Forum Discussion
Best way to get rolling 12-month totals
At the simplest level, this has worked for me for years.
=SUM(C207:C218)
I'm at row 218 right now in a spreadsheet containing a multi-year monthly summary of increases/decreases in my IRA. There's a column for changes in market value, a column for dividends and interest, for withdrawals. Then, off to the side, I calculate the rolling 12 month totals in each of those categories.
So, to spell this out one step further, C207 contains the monthly market increase for October, 2024; C218 contains September 2025 data.

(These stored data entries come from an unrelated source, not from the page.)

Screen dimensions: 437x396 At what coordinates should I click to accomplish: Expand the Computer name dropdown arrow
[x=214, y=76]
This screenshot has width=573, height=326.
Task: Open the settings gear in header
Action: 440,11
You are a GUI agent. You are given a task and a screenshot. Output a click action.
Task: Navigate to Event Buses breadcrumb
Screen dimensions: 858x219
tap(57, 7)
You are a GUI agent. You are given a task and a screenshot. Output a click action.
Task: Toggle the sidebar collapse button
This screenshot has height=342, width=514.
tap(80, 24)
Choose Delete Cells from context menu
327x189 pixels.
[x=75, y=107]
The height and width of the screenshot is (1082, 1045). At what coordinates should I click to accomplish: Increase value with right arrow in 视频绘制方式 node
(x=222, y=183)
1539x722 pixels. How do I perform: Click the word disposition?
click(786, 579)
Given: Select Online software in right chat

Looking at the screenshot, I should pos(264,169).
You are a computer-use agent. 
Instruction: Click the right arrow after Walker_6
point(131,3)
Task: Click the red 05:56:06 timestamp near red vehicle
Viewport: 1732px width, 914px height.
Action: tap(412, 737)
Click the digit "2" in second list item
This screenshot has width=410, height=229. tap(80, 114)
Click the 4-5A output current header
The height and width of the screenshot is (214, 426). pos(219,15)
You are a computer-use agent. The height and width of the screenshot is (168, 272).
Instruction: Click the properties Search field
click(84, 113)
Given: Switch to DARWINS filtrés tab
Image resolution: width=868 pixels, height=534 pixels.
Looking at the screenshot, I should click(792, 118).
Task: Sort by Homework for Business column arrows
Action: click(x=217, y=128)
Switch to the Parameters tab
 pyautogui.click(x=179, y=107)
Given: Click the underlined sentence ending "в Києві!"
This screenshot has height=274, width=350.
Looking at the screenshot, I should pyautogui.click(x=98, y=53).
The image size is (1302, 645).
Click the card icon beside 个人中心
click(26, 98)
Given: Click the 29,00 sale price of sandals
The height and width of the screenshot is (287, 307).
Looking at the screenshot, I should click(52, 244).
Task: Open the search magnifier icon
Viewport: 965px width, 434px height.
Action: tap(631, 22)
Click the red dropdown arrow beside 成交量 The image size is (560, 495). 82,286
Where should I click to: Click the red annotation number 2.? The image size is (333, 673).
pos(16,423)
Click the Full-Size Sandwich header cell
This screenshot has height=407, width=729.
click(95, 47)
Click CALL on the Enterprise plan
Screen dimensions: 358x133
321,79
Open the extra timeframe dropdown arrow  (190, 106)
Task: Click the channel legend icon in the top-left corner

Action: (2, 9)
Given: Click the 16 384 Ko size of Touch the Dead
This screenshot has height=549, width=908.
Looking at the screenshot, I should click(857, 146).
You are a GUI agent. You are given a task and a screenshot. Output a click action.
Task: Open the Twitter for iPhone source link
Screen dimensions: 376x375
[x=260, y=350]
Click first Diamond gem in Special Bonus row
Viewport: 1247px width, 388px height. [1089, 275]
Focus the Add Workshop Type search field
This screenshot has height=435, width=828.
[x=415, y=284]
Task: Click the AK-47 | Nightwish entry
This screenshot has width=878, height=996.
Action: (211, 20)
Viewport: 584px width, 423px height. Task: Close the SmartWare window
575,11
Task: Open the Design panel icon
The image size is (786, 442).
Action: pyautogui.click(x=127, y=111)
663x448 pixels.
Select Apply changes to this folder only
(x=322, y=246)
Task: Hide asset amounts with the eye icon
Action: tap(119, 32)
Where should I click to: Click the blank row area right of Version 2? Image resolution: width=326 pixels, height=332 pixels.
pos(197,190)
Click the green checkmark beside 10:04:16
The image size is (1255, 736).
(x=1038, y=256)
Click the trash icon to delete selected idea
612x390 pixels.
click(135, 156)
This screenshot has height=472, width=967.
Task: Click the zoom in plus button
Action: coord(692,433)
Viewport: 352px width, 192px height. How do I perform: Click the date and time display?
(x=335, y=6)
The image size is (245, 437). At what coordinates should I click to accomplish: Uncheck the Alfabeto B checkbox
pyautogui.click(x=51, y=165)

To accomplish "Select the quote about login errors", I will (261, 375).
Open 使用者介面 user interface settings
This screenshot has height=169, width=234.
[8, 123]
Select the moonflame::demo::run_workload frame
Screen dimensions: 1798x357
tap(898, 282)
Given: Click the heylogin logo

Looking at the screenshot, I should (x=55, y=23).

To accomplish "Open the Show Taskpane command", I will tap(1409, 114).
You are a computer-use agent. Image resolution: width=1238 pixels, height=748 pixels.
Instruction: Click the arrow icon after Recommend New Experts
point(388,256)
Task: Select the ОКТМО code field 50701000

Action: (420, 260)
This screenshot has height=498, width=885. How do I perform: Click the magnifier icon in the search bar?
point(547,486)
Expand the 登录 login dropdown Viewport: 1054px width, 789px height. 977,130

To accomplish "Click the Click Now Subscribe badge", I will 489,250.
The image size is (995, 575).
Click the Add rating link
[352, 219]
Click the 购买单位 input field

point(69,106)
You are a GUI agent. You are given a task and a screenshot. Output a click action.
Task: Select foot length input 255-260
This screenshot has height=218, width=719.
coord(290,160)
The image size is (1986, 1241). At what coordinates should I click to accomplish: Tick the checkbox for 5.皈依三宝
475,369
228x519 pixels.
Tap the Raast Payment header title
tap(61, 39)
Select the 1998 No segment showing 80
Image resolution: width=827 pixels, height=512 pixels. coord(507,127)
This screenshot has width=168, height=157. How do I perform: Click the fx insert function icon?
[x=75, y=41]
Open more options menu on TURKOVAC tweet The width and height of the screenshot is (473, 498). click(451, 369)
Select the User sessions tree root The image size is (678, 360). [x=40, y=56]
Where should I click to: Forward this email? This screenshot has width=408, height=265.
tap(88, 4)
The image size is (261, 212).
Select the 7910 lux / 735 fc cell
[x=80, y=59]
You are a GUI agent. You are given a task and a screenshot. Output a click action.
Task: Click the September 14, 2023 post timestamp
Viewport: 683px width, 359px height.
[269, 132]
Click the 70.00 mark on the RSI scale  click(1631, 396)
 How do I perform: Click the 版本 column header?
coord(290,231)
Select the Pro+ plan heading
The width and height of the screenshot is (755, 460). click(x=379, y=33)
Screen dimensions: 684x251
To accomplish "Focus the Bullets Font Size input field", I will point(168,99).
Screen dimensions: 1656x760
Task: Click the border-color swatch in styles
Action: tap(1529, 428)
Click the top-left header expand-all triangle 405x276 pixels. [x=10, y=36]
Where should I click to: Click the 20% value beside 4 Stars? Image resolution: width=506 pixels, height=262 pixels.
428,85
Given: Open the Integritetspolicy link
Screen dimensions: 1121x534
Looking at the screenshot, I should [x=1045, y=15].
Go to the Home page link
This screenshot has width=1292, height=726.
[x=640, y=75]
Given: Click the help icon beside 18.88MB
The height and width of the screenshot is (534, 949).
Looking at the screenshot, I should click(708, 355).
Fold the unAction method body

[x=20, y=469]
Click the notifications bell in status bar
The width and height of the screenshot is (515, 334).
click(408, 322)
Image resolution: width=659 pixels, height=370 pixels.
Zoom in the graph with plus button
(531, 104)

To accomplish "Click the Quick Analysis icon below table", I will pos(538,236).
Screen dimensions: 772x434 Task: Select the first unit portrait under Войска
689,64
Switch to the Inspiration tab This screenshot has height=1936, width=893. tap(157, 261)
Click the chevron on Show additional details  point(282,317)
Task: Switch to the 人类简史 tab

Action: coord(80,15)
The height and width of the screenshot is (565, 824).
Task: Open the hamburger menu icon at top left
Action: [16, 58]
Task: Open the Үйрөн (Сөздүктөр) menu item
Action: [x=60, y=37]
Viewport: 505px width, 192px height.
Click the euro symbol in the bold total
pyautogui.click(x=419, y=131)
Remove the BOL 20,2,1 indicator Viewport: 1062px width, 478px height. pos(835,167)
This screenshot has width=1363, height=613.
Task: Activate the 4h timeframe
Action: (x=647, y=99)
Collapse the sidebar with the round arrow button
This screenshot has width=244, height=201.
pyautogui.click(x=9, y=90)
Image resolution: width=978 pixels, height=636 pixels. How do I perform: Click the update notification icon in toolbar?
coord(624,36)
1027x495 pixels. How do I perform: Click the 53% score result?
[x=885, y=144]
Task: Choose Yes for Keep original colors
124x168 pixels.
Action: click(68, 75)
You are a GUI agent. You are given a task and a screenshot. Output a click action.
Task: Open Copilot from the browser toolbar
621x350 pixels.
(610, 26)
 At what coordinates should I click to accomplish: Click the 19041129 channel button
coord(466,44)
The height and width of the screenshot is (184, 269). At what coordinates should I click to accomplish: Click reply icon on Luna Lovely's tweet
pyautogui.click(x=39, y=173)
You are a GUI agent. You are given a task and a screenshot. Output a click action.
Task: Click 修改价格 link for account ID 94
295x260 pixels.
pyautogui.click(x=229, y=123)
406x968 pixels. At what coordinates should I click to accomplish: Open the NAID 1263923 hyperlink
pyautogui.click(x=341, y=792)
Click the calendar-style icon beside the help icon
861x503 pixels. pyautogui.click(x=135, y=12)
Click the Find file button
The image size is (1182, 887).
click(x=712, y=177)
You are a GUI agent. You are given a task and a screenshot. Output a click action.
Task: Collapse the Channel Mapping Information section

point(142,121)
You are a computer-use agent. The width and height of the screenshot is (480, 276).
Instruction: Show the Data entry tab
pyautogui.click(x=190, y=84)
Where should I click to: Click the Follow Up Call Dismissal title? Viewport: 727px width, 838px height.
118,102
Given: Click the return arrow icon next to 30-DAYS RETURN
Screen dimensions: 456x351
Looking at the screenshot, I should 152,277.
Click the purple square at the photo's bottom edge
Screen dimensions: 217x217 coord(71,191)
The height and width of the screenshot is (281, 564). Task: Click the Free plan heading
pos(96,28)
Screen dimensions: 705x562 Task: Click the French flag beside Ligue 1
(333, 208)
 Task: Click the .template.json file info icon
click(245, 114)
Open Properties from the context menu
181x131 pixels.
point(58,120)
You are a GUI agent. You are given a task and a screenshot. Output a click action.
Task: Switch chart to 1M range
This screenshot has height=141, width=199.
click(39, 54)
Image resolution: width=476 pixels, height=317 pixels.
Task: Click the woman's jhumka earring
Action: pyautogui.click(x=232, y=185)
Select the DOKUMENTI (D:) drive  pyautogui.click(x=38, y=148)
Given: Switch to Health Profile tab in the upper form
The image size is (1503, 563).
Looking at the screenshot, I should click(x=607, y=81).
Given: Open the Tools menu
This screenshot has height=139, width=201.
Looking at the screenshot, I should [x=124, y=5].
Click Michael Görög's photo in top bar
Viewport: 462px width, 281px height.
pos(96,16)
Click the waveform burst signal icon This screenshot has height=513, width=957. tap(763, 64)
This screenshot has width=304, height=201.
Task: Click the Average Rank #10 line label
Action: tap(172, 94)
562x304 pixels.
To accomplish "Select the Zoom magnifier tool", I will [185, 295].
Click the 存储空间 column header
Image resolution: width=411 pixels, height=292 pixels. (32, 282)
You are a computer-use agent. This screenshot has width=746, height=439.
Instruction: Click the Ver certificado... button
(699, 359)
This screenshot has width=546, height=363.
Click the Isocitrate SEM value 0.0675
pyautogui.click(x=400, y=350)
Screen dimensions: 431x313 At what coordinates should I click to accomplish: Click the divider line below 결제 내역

The intervening rows contain the other ten months.
Since each row is a single monthly total, copying the formula down changes the relative references so they always are the rolling 12 months including the last or current.
As noted, this is the ultimate in simplicity and assumes that each row we're working with already contains one month, and that monthly rows are contiguous with no blanks or other extraneous rows.
- PeterBartholomew1Sep 28, 2025Silver Contributor
That is precisely the way I checked my formula!
- mathetesSep 28, 2025Silver Contributor
So, PeterBartholomew1​ , wouldn't the principle of "Occam's Razor" apply -- use the simplest solution. (?)
😉
- PeterBartholomew1Sep 29, 2025Silver Contributor
The OP seems to want to work with pivot tables so that counts me out!
It all depends what 'simple' means to you. Is a sea of simplicity with thousands of simple grade school sums really simple overall? I think that a single array can be simpler to follow despite its more abstract nature. Perhaps not in this case though?